■ Problem to solve:
Write out all of the entries exactly as given.

___ Data extracts

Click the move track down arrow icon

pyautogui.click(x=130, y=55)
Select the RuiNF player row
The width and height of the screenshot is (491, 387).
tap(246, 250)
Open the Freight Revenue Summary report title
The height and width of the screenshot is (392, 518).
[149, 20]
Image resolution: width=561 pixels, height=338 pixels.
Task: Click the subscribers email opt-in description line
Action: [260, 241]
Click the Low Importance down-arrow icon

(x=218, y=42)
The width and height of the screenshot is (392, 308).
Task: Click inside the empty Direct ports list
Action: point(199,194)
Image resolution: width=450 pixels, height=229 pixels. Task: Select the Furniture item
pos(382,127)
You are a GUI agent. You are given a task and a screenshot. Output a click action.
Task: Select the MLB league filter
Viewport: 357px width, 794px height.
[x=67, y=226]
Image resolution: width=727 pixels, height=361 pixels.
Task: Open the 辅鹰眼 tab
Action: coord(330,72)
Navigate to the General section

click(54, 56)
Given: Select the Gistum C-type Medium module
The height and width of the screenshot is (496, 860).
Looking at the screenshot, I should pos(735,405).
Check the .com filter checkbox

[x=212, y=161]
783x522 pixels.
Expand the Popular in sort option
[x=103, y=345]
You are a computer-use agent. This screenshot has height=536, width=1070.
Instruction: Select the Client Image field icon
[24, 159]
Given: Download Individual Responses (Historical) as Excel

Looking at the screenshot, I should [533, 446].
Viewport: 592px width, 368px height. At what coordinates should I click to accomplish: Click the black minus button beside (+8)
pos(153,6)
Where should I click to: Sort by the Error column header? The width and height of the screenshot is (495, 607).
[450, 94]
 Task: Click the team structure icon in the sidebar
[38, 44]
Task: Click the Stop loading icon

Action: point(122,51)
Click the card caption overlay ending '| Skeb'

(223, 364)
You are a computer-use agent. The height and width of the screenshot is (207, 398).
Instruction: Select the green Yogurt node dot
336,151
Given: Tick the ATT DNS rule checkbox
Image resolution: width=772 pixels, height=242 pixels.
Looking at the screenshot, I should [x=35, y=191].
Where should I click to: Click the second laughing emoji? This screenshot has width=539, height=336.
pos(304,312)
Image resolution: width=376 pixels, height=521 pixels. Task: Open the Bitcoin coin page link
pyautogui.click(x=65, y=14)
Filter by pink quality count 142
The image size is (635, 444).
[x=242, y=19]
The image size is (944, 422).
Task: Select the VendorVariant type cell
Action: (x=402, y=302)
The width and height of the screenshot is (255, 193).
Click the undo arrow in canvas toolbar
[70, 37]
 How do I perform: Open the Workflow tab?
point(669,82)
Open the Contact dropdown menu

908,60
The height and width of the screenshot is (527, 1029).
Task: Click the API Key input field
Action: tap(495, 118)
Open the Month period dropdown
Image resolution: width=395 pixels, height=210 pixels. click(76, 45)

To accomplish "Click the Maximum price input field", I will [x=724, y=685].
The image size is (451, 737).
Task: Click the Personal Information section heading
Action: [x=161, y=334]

______

■ Result of this exercise:
Click the move track down arrow icon

pyautogui.click(x=130, y=55)
Select the RuiNF player row
The width and height of the screenshot is (491, 387).
tap(246, 250)
Open the Freight Revenue Summary report title
The height and width of the screenshot is (392, 518).
[149, 20]
Image resolution: width=561 pixels, height=338 pixels.
Task: Click the subscribers email opt-in description line
Action: [260, 241]
Click the Low Importance down-arrow icon

(x=218, y=42)
The width and height of the screenshot is (392, 308).
Task: Click inside the empty Direct ports list
Action: point(199,194)
Image resolution: width=450 pixels, height=229 pixels. Task: Select the Furniture item
pos(382,127)
You are a GUI agent. You are given a task and a screenshot. Output a click action.
Task: Select the MLB league filter
Viewport: 357px width, 794px height.
[x=67, y=226]
Image resolution: width=727 pixels, height=361 pixels.
Task: Open the 辅鹰眼 tab
Action: coord(330,72)
Navigate to the General section

click(54, 56)
Given: Select the Gistum C-type Medium module
The height and width of the screenshot is (496, 860).
Looking at the screenshot, I should pos(735,405).
Check the .com filter checkbox

[x=212, y=161]
783x522 pixels.
Expand the Popular in sort option
[x=103, y=345]
You are a computer-use agent. This screenshot has height=536, width=1070.
Instruction: Select the Client Image field icon
[24, 159]
Given: Download Individual Responses (Historical) as Excel

Looking at the screenshot, I should [533, 446].
Viewport: 592px width, 368px height. At what coordinates should I click to accomplish: Click the black minus button beside (+8)
pos(153,6)
Where should I click to: Sort by the Error column header? The width and height of the screenshot is (495, 607).
[450, 94]
 Task: Click the team structure icon in the sidebar
[38, 44]
Task: Click the Stop loading icon

Action: point(122,51)
Click the card caption overlay ending '| Skeb'

(223, 364)
You are a computer-use agent. The height and width of the screenshot is (207, 398).
Instruction: Select the green Yogurt node dot
336,151
Given: Tick the ATT DNS rule checkbox
Image resolution: width=772 pixels, height=242 pixels.
Looking at the screenshot, I should [x=35, y=191].
Where should I click to: Click the second laughing emoji? This screenshot has width=539, height=336.
pos(304,312)
Image resolution: width=376 pixels, height=521 pixels. Task: Open the Bitcoin coin page link
pyautogui.click(x=65, y=14)
Filter by pink quality count 142
The image size is (635, 444).
[x=242, y=19]
The image size is (944, 422).
Task: Select the VendorVariant type cell
Action: (x=402, y=302)
The width and height of the screenshot is (255, 193).
Click the undo arrow in canvas toolbar
[70, 37]
 How do I perform: Open the Workflow tab?
point(669,82)
Open the Contact dropdown menu

908,60
The height and width of the screenshot is (527, 1029).
Task: Click the API Key input field
Action: tap(495, 118)
Open the Month period dropdown
Image resolution: width=395 pixels, height=210 pixels. click(76, 45)

To accomplish "Click the Maximum price input field", I will [x=724, y=685].
The image size is (451, 737).
Task: Click the Personal Information section heading
Action: [x=161, y=334]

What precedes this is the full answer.